What is needed ▸ Once you reach the line with "Toggle System checkmark", transcribe it and every line after it to the end of the records, exactly, but not the pictures.

Information ▸

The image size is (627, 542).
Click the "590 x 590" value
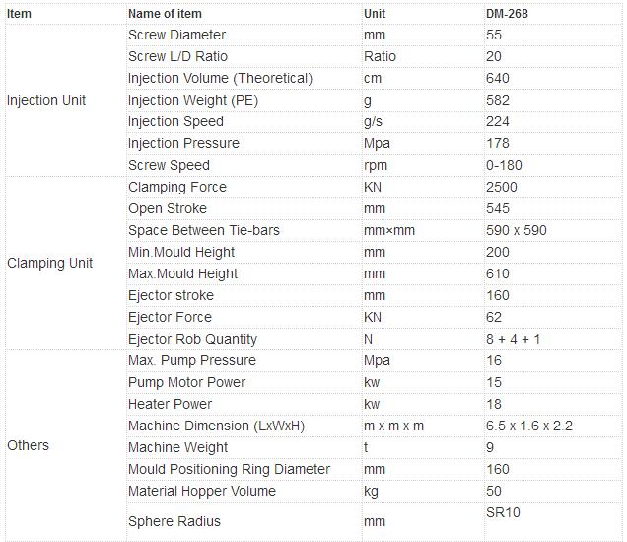(x=517, y=230)
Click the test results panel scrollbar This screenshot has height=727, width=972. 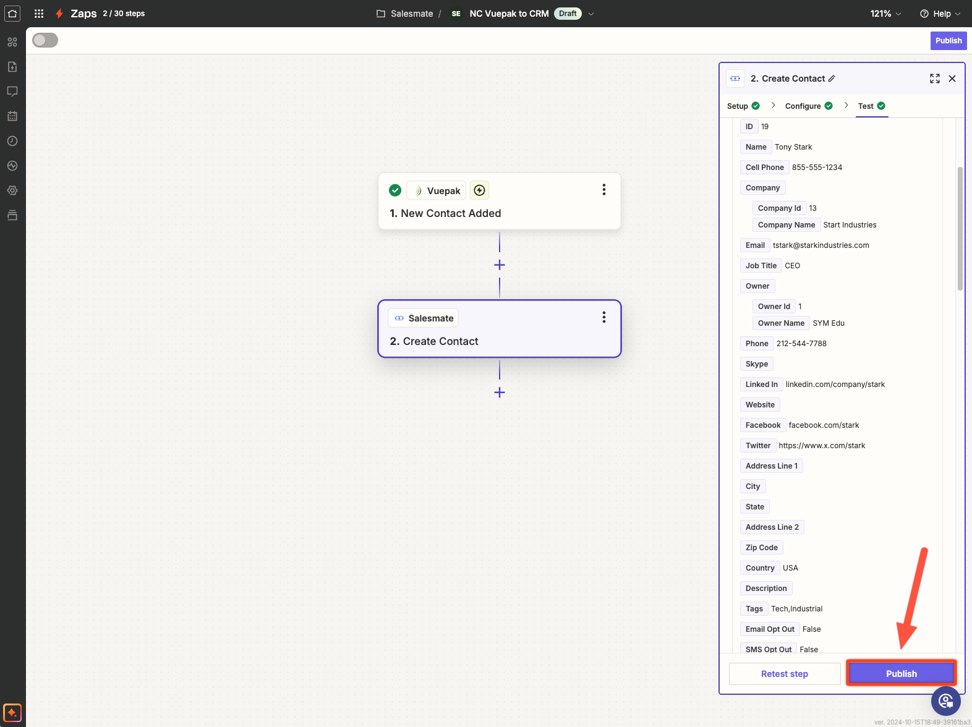(x=960, y=229)
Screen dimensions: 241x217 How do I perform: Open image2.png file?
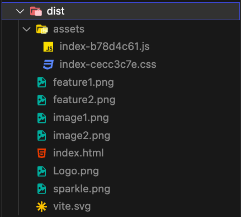pyautogui.click(x=82, y=136)
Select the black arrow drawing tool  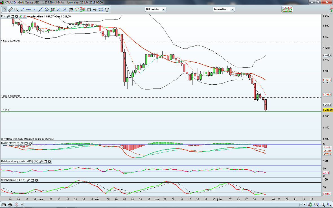coord(95,10)
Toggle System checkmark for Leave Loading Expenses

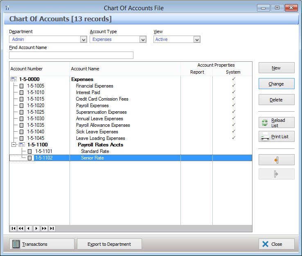click(233, 138)
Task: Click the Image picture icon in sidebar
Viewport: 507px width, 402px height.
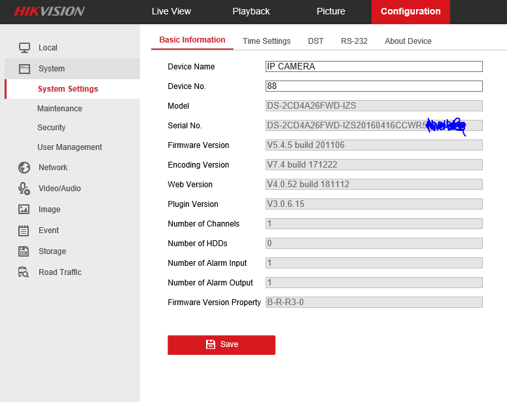Action: 24,210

Output below ▸
Toggle System checkmark for Leave Loading Expenses

click(233, 138)
Task: Click the Image picture icon in sidebar
Viewport: 507px width, 402px height.
Action: 24,210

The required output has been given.